*** Records for this exercise Section Begins ***

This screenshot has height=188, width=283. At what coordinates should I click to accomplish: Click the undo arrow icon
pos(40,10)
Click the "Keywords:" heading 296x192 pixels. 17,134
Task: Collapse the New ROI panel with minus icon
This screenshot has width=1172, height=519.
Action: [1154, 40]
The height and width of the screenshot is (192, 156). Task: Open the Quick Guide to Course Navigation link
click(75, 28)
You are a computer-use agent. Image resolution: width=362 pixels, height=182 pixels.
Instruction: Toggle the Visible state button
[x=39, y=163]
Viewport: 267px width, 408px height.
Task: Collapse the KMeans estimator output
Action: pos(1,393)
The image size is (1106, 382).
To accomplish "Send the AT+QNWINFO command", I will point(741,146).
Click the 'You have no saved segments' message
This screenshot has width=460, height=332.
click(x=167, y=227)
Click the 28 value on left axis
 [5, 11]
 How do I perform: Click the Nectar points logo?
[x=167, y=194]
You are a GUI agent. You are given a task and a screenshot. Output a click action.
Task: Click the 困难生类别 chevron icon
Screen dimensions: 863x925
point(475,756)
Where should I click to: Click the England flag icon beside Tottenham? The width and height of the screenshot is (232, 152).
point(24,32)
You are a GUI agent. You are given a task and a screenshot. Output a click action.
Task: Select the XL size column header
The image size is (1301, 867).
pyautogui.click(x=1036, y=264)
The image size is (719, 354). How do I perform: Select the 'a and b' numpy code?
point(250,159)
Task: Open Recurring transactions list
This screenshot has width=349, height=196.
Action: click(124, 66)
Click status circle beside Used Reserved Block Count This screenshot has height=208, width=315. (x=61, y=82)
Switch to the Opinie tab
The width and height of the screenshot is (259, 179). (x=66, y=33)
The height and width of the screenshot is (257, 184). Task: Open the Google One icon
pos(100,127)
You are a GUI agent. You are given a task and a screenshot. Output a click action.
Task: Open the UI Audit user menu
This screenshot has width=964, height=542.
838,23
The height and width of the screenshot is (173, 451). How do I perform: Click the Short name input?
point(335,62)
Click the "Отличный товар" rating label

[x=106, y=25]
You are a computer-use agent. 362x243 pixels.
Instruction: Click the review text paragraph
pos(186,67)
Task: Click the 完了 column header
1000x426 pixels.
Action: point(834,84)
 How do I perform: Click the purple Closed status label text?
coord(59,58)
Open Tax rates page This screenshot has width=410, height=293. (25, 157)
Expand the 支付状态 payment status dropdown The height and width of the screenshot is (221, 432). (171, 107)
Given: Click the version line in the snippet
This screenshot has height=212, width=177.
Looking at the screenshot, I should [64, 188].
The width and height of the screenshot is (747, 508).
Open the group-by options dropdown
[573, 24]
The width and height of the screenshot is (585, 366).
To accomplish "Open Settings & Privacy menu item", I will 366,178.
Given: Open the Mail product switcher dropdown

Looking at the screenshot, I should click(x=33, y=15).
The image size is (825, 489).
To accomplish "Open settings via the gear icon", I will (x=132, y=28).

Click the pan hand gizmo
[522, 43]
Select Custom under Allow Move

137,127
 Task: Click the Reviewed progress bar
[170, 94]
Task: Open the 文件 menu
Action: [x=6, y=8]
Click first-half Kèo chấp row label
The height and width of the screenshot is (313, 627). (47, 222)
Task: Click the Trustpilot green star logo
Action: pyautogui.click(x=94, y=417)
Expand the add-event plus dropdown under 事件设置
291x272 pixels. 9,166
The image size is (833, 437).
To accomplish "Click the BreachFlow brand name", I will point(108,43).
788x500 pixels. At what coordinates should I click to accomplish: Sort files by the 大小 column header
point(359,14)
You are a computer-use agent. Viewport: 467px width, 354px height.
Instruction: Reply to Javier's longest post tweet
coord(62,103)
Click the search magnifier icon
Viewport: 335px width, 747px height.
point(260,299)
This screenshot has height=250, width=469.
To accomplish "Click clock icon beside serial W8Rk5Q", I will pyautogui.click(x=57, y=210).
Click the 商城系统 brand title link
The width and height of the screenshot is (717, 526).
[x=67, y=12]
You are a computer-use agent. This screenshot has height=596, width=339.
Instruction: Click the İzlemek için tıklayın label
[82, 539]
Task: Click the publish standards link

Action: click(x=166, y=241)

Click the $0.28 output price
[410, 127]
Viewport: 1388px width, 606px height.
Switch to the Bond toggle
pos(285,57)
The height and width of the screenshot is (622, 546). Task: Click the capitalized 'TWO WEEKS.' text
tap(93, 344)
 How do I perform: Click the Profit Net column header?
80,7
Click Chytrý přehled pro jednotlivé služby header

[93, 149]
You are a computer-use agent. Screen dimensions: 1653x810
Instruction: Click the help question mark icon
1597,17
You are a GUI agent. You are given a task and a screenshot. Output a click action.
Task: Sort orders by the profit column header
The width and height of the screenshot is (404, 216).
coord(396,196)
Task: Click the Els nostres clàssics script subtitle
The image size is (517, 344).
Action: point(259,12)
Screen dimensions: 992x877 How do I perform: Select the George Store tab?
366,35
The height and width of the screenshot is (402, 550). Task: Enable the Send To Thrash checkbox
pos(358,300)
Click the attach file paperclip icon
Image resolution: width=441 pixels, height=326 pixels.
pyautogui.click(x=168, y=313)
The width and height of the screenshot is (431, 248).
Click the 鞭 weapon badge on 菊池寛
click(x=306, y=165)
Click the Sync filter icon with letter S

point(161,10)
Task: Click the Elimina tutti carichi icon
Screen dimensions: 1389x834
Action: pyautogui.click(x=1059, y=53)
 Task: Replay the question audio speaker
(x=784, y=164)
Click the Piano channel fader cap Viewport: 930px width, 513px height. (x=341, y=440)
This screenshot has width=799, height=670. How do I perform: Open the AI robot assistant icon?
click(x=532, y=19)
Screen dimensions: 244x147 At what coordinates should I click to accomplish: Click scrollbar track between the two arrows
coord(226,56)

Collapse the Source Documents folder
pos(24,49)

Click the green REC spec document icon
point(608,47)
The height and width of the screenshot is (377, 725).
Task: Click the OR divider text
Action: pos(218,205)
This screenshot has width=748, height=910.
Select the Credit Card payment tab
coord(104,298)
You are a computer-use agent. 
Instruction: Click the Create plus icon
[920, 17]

*** Records for this exercise Section Ends ***

What you return must match the data word for word.

This screenshot has height=188, width=283. At what coordinates should I click to accomplish: Click the undo arrow icon
pos(40,10)
Click the "Keywords:" heading 296x192 pixels. 17,134
Task: Collapse the New ROI panel with minus icon
This screenshot has width=1172, height=519.
Action: [1154, 40]
The height and width of the screenshot is (192, 156). Task: Open the Quick Guide to Course Navigation link
click(75, 28)
You are a computer-use agent. Image resolution: width=362 pixels, height=182 pixels.
Instruction: Toggle the Visible state button
[x=39, y=163]
Viewport: 267px width, 408px height.
Task: Collapse the KMeans estimator output
Action: pos(1,393)
The image size is (1106, 382).
To accomplish "Send the AT+QNWINFO command", I will point(741,146).
Click the 'You have no saved segments' message
This screenshot has width=460, height=332.
click(x=167, y=227)
Click the 28 value on left axis
 [5, 11]
 How do I perform: Click the Nectar points logo?
[x=167, y=194]
You are a GUI agent. You are given a task and a screenshot. Output a click action.
Task: Click the 困难生类别 chevron icon
Screen dimensions: 863x925
point(475,756)
Where should I click to: Click the England flag icon beside Tottenham? The width and height of the screenshot is (232, 152).
point(24,32)
You are a GUI agent. You are given a task and a screenshot. Output a click action.
Task: Select the XL size column header
The image size is (1301, 867).
pyautogui.click(x=1036, y=264)
The image size is (719, 354). How do I perform: Select the 'a and b' numpy code?
point(250,159)
Task: Open Recurring transactions list
This screenshot has width=349, height=196.
Action: click(124, 66)
Click status circle beside Used Reserved Block Count This screenshot has height=208, width=315. (x=61, y=82)
Switch to the Opinie tab
The width and height of the screenshot is (259, 179). (x=66, y=33)
The height and width of the screenshot is (257, 184). Task: Open the Google One icon
pos(100,127)
You are a GUI agent. You are given a task and a screenshot. Output a click action.
Task: Open the UI Audit user menu
This screenshot has width=964, height=542.
838,23
The height and width of the screenshot is (173, 451). How do I perform: Click the Short name input?
point(335,62)
Click the "Отличный товар" rating label

[x=106, y=25]
You are a computer-use agent. 362x243 pixels.
Instruction: Click the review text paragraph
pos(186,67)
Task: Click the 完了 column header
1000x426 pixels.
Action: point(834,84)
 How do I perform: Click the purple Closed status label text?
coord(59,58)
Open Tax rates page This screenshot has width=410, height=293. (25, 157)
Expand the 支付状态 payment status dropdown The height and width of the screenshot is (221, 432). (171, 107)
Given: Click the version line in the snippet
This screenshot has height=212, width=177.
Looking at the screenshot, I should [64, 188].
The width and height of the screenshot is (747, 508).
Open the group-by options dropdown
[573, 24]
The width and height of the screenshot is (585, 366).
To accomplish "Open Settings & Privacy menu item", I will 366,178.
Given: Open the Mail product switcher dropdown

Looking at the screenshot, I should click(x=33, y=15).
The image size is (825, 489).
To accomplish "Open settings via the gear icon", I will (x=132, y=28).

Click the pan hand gizmo
[522, 43]
Select Custom under Allow Move

137,127
 Task: Click the Reviewed progress bar
[170, 94]
Task: Open the 文件 menu
Action: [x=6, y=8]
Click first-half Kèo chấp row label
The height and width of the screenshot is (313, 627). (47, 222)
Task: Click the Trustpilot green star logo
Action: pyautogui.click(x=94, y=417)
Expand the add-event plus dropdown under 事件设置
291x272 pixels. 9,166
The image size is (833, 437).
To accomplish "Click the BreachFlow brand name", I will point(108,43).
788x500 pixels. At what coordinates should I click to accomplish: Sort files by the 大小 column header
point(359,14)
You are a computer-use agent. Viewport: 467px width, 354px height.
Instruction: Reply to Javier's longest post tweet
coord(62,103)
Click the search magnifier icon
Viewport: 335px width, 747px height.
point(260,299)
This screenshot has height=250, width=469.
To accomplish "Click clock icon beside serial W8Rk5Q", I will pyautogui.click(x=57, y=210).
Click the 商城系统 brand title link
The width and height of the screenshot is (717, 526).
[x=67, y=12]
You are a computer-use agent. This screenshot has height=596, width=339.
Instruction: Click the İzlemek için tıklayın label
[82, 539]
Task: Click the publish standards link

Action: click(x=166, y=241)

Click the $0.28 output price
[410, 127]
Viewport: 1388px width, 606px height.
Switch to the Bond toggle
pos(285,57)
The height and width of the screenshot is (622, 546). Task: Click the capitalized 'TWO WEEKS.' text
tap(93, 344)
 How do I perform: Click the Profit Net column header?
80,7
Click Chytrý přehled pro jednotlivé služby header

[93, 149]
You are a computer-use agent. Screen dimensions: 1653x810
Instruction: Click the help question mark icon
1597,17
You are a GUI agent. You are given a task and a screenshot. Output a click action.
Task: Sort orders by the profit column header
The width and height of the screenshot is (404, 216).
coord(396,196)
Task: Click the Els nostres clàssics script subtitle
The image size is (517, 344).
Action: point(259,12)
Screen dimensions: 992x877 How do I perform: Select the George Store tab?
366,35
The height and width of the screenshot is (402, 550). Task: Enable the Send To Thrash checkbox
pos(358,300)
Click the attach file paperclip icon
Image resolution: width=441 pixels, height=326 pixels.
pyautogui.click(x=168, y=313)
The width and height of the screenshot is (431, 248).
Click the 鞭 weapon badge on 菊池寛
click(x=306, y=165)
Click the Sync filter icon with letter S

point(161,10)
Task: Click the Elimina tutti carichi icon
Screen dimensions: 1389x834
Action: pyautogui.click(x=1059, y=53)
 Task: Replay the question audio speaker
(x=784, y=164)
Click the Piano channel fader cap Viewport: 930px width, 513px height. (x=341, y=440)
This screenshot has width=799, height=670. How do I perform: Open the AI robot assistant icon?
click(x=532, y=19)
Screen dimensions: 244x147 At what coordinates should I click to accomplish: Click scrollbar track between the two arrows
coord(226,56)

Collapse the Source Documents folder
pos(24,49)

Click the green REC spec document icon
point(608,47)
The height and width of the screenshot is (377, 725).
Task: Click the OR divider text
Action: pos(218,205)
This screenshot has width=748, height=910.
Select the Credit Card payment tab
coord(104,298)
You are a computer-use agent. 
Instruction: Click the Create plus icon
[920, 17]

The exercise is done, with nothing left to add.